I searched and couldn't find another question like this. I'm guessing there is a simple solution. I'd like to realize the solution in a column formula if possible.
Please see attached data set.
I have a sample (1st column) on which I measure a critical parameter (3rd column) at varying test conditions (2nd column).
I want to create a new column ("desired column") whose value is set by a formula to be the critical parameter measurement at only one specific test condition (and so is the same for all other rows) but changes by sample. The test condition I'm selecting in the example is 15.
The purpose of "desired column" is to be able to mark/filter certain samples (and their associated other rows at other test conditions) as good or bad or distinguish them from others based on this critical parameter value at the specific test condition.

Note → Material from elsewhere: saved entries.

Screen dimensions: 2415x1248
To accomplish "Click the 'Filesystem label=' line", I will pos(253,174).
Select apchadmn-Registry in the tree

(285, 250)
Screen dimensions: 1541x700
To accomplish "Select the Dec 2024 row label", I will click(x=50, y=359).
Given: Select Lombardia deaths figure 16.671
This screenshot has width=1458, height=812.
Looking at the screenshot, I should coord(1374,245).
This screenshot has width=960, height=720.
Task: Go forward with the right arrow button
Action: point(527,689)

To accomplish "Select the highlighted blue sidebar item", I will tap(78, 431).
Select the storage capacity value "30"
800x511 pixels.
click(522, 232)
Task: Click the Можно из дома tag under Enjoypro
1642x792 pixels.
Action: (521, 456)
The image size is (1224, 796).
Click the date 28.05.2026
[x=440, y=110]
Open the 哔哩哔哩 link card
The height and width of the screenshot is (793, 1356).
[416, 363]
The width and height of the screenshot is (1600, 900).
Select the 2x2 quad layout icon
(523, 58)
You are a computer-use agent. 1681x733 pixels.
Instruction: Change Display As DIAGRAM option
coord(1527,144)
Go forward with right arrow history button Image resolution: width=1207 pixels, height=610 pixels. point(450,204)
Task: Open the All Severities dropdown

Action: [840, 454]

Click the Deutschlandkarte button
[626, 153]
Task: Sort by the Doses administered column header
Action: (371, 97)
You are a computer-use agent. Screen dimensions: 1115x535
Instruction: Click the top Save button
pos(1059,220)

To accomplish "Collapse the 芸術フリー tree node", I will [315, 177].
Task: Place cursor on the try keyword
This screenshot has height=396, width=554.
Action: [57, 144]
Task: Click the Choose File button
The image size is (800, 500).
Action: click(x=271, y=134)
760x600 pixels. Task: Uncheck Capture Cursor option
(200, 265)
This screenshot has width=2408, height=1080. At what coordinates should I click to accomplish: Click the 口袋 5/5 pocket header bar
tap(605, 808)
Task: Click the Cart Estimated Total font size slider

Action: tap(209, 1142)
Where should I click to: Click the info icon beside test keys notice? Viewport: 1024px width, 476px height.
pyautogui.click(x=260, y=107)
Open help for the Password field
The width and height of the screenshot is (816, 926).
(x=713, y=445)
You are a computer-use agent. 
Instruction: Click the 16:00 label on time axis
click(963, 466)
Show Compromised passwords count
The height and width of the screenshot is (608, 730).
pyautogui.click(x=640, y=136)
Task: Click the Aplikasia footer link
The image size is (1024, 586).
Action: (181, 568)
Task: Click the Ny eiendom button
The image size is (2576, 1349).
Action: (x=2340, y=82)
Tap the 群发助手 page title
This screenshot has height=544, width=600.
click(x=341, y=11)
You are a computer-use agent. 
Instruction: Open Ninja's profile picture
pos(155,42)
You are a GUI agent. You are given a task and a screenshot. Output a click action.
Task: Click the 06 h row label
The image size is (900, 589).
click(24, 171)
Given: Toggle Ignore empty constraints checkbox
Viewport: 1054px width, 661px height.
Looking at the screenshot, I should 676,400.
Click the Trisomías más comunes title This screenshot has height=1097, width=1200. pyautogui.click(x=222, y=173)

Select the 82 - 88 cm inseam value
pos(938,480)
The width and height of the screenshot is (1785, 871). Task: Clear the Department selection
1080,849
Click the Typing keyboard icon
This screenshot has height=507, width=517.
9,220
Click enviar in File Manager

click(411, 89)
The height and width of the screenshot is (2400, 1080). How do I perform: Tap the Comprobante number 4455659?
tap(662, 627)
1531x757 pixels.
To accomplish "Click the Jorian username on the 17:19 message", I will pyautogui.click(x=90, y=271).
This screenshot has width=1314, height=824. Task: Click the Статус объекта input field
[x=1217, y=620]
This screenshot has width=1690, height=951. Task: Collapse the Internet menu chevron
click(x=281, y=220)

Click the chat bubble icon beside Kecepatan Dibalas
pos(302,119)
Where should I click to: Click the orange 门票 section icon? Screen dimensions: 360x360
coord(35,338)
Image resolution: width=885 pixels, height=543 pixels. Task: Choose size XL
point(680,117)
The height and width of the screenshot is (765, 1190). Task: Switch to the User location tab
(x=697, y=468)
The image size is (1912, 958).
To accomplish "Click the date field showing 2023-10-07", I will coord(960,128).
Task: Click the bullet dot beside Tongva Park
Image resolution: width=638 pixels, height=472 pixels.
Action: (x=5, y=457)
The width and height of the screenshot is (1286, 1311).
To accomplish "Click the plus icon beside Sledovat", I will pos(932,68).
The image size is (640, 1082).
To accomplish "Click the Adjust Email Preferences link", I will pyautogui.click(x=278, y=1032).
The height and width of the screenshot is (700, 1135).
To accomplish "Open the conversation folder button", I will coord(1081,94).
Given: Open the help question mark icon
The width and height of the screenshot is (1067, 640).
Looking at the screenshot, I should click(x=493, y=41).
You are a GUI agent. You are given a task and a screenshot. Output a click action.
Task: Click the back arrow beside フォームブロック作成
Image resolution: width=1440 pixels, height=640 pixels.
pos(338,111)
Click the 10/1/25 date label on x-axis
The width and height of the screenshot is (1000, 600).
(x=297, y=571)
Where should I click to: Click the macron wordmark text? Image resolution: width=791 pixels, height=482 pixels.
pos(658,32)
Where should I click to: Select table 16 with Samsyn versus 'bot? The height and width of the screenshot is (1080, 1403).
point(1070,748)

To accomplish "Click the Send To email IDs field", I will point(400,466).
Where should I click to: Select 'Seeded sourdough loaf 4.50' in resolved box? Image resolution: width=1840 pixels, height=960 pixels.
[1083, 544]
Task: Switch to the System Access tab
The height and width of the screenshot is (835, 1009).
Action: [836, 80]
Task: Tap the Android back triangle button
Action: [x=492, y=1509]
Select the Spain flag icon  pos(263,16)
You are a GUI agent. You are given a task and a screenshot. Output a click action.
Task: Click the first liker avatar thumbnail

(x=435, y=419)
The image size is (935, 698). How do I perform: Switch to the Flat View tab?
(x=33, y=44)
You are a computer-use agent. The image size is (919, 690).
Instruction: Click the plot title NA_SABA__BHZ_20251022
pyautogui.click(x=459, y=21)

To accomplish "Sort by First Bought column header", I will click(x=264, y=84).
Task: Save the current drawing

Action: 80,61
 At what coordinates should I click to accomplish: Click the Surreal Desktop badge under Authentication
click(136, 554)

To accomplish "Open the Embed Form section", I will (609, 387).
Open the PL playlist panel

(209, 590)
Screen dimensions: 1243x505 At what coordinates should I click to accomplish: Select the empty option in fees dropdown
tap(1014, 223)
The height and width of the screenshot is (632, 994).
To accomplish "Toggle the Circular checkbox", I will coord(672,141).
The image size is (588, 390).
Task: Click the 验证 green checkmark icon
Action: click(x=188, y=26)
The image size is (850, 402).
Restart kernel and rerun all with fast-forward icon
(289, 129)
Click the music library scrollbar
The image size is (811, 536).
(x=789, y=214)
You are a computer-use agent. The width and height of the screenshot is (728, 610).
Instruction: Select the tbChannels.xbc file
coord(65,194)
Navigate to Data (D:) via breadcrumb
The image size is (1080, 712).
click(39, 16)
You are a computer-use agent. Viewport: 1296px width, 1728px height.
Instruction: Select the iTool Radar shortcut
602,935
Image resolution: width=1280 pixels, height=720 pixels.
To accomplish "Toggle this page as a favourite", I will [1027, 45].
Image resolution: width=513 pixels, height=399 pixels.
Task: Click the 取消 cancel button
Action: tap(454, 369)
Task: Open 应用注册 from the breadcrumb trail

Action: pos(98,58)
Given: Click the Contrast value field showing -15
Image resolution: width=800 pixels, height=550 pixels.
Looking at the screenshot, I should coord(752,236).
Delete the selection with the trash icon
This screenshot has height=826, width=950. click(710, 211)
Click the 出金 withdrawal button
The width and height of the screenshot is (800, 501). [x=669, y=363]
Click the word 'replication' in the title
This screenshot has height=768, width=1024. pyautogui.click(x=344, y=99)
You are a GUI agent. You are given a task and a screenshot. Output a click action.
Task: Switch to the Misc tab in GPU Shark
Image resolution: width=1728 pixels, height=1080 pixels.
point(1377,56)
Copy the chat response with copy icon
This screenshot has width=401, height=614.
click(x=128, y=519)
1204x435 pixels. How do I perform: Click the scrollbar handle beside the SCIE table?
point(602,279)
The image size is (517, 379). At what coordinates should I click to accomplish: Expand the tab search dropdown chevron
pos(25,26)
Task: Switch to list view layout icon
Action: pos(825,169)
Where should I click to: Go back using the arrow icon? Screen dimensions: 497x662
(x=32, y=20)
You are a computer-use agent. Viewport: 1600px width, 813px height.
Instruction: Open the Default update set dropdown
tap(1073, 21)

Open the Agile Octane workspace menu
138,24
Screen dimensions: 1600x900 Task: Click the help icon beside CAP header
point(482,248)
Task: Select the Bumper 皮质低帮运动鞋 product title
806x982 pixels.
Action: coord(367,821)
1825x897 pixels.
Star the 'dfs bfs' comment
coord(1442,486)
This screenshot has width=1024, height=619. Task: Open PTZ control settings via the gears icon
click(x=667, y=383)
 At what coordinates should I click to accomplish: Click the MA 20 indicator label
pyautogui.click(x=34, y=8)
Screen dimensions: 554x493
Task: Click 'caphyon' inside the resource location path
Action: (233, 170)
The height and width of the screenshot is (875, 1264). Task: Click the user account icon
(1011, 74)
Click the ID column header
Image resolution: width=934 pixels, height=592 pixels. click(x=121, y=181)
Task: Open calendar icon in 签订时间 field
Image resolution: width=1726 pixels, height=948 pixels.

In the data set, I show I understand I can use a 'conditional if' to set a column ("Crit Param at TC=15") that has a row value of the critical parameter at the target test condition but how do I propagate this value to all other rows for the given sample?
Many thanks in advance.
:Crit Param[Row() + (15 - :Test Condition) / 5]
My solution depends on test condition always having the same format so that my calculation of how far I am from the Test Condition = 15 row works. Curious to see if others have a more general solution. The subscript on the column name points to the row to grab the value from.
As almost always true, there are multiple ways to solve the problem. @KarenC provided a good one, and here is one that does not require the data to be in any order
dt = Current Data Table(); curSample = :Sample( Row() ); Max( :Name( "Crit Param at TC=15" )[dt << get rows where( :Sample == curSample )] );
Thanks to you both for prompt responses! Both getting at what I needed. And I learned that script like this can be used in column formulae.
Since txnelson's response was more general, I applied that. The actual data set has 500k rows and it's taking some horsepower to process. I'm guessing that maybe KarenC's solution might be less computationally intensive.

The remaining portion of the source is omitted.